Tuesday, May 13, 2014

To Review or Not to Review AND Retreat Registration Open

by Donna K. Weaver

Registration for the retreat is now open.
Check the blog post here for instructions.

About reviewing
Before I started writing, I'd never considered composing a book review. Yeah, that was something my teachers'd had us do a bazillion years ago when I was a kid, but it wasn't anything I'd done as an adult. Then I started reading a lot of book reviews and adding so many books to my to-be-read list that I had to open an account on Goodreads just to keep track of them. And I started doing my own book reviews.

But when you begin to meet people in the writing world and interact with published authors, you realize a few things.

One is that a book you loved isn't loved universally. It might have touched something deep inside you but to another person it's a piece of cliché drivel. *gasp* That book sang to your heart. There must be something wrong with those people who wrote negative reviews.

Or, the book just didn't connect with them. That whole subjectiveness of the reading experience is an eyeopener to you. You think back on the books you thoughtlessly dissed in reviews.
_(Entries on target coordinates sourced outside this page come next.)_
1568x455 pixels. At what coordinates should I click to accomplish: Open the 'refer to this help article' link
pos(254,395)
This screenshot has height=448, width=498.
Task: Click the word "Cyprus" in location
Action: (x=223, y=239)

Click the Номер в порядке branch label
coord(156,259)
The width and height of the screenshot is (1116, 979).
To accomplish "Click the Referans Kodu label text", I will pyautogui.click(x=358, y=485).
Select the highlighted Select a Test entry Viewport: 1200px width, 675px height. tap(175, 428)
This comes especially close to home when you're published. You now understand just how very much time, effort, and emotion goes into creating a book. You think about the gut punch a negative review was for you. You wonder if anything you've ever said in a review had the same power to slice up that author's heart.

Did you trash someone's artistic baby?
Original picture via Flickr Creative Commons, courtesy of library_mistress
Authors/writers bring an interesting view to the books of others. We're usually part of critique groups, so we're being trained to look for what's wrong, something a regular reader is not. Sometimes it's easy to criticize and to forget to look for what works. 
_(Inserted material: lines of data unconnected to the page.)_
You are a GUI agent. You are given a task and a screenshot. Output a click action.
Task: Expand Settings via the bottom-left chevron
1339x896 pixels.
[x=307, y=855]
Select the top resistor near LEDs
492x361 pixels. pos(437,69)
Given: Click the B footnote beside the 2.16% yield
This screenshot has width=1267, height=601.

By the same virtue, we're also frequently connected somehow to so many other authors in the writing community. How often do we love a book because we love its author?

I confess to coming closer and closer to not reviewing books. I'm very tempted to go so far as to take down all the reviews I've already written.

What do you think? Review or Not Review? Why?


6 comments:

ilima said...

I resisted reviewing for a long time but finally caved because I know how much it helps authors. If a book is not a 5-star, I don't rate it at all. And I only leave short positive reviews if any. I'm still always on the fence about taking my entire goodreads account down, though.

Tristi Pinkston said...

I've been a media reviewer for a long time, probably as long as I've been an author, and I've done it professionally as well as a hobby. One thing I've learned is that there's a huge difference between constructive, helpful reviews and reviews that are just negative. I think that we as authors can be more nitpicky because we see flaws more easily than other readers, but we should also be more sensitive to the feelings of the author because we've been there. It's a tricky balance, for sure.

Pam Williams said...

According to my "Handbook of Literature" from college days, literary criticism involves evaluating works of art according to certain standards, based on the philosophy or world view of the evaluator. It all comes down to what purpose the criticism is meant to serve. To most people criticism means to find fault with something, but that just encourages meanness and doesn't give a true picture of the work in question. In the literary world, true criticism should be an evaluation. To simplify life for LDS readers and writers, those who evaluate books for that audience should simply describe the story, comment on the artistry, and suggest why readers might enjoy it. Story descriptions should be brief--that's why there's a cover blurb--and comments should relate to the plot threads mentioned there. People should review books only from the genre they personally like to read. Or else say something like, "Fantasy isn't my favorite genre, but people who favor it will like this book." Okay, having said that, I'll just remind people that my book will be out soon. Remember the golden rule. You can be honest AND kind in the same review.

Gussie said...

Thanks for writing an excellent article, Donna. I agree with the thoughtful comments, too. Very helpful!

Canda said...

I won't put anything on Goodreads that I don't give at least 3 stars to. There are many books that I read and never review because it would not be positive. It isn't that I'm withholding my real feelings--I just believe that I'm not that book's target audience. I also completely ignore book reviews from people who are Goodreads Friends if their rating was below 3 stars as well.

Stephanie Abney said...

Wow. Everything you said is true. Same for the comments so far. It still leaves an author/reviewer in limbo - not sure. I know that I appreciate knowing ahead of time if there are graphic sexual scenes or foul language, things like that. But it IS far too easy to be critical of style, grammar and typo when you also write for a living. Good thoughts. I'm still thinking. :) Cheers!!